About six months ago, I started dabbling in voice AI and avatar AI – technologies that let you duplicate your voice and visuals without having to record or film anything. The concept is simple but powerful: imagine being able to write out a script and have the system produce a voice and visual that looks and sounds just like you. It sounds incredible, right? And in theory, it could save time for creators, YouTubers, and production companies. But what about for the everyday person? What could this kind of tech be used for, aside from showing your friends how cool it is?
In my previous work, I’d often come across new technologies and test them out in ridiculous ways, usually just for fun. But the real magic came when I could apply them to a real-world business scenario. This meant learning how to embed new tech into a company’s processes in a way that they teams were accepting of and saw real benefit. But when it came to Voice AI, I struggled to find a practical, widespread use case. Yes, it’s cool. But who’s really going to need this tech in their daily lives?
What’s the Use Case?
Sure, media professionals, audiobook narrators, and YouTubers could benefit from this. But beyond that, the use cases felt pretty niche. My best guess was that it might be useful in education. Imagine a tutor recording a voiceover for a tutorial video, then having the AI update that voiceover as the content changes, without needing the tutor to re-record everything. That’s useful, but it still felt limited.
Then, a couple of weeks ago, something clicked. I was making a payment with my bank and had to verify my identity using a voice passphrase. You know the drill – the screen pops up with a sentence, and you repeat it back. The first time, the system didn’t recognise me; the second time, it did. No big deal, right?
Except then it hit me like a Zoom update five minutes before an important meeting: could the latest version of this AI voice tech actually be good enough to fool my bank’s voice authentication system? I mentioned the idea to a few people, and they all thought I was losing it. “No way that’s going to work,” “Do you think the banks haven’t thought of this?” And then, out of nowhere, one friend added, “I mean, if my Roomba thinks it’s falling off a cliff when it’s near a slightly steep step, I don’t think AI is quite there yet.” But I’m not one to shy away from a challenge. So, naturally, I had to give it a shot.
The Experiment Begins
I started with a basic voice and video generator. It was good – really good – but not quite there. The audio didn’t sound like me. It was close, like someone doing a decent impersonation, but still clearly off. I tried a few more times, but didn’t matter.
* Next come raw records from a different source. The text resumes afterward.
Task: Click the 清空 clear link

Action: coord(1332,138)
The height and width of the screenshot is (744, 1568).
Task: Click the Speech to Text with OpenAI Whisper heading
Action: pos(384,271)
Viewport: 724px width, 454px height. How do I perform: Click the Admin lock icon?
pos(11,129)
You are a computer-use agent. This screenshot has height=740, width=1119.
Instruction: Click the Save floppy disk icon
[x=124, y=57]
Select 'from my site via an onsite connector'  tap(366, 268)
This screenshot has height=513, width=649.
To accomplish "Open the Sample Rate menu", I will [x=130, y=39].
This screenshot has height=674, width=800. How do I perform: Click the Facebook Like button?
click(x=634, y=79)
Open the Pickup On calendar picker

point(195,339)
In fact I got rejected when I tried to generate it, so they were trying to stop it before it progressed, but I could still play the audio.
When I just played the audio the bank’s system just didn’t recognise the voice.
At this point, I figured it was a lost cause. Then I stumbled across a new tool called ElevenLabs, which lets you clone your voice more accurately. I was skeptical, as I figured that all of these tools use the same tooling – and are basically a wrapper over the same service. So no tool is going to be that much better. Curious, I uploaded a 30-second sample of my voice to see what it could do. To my surprise, the results were impressive and like a lot of things in my life. I was wrong. The audio genuinely sounded like me – close enough that I thought I had a shot at fooling the bank. Play the audio at the top of this article to see, cadence is not perfect but for a simple phrase it is pretty good.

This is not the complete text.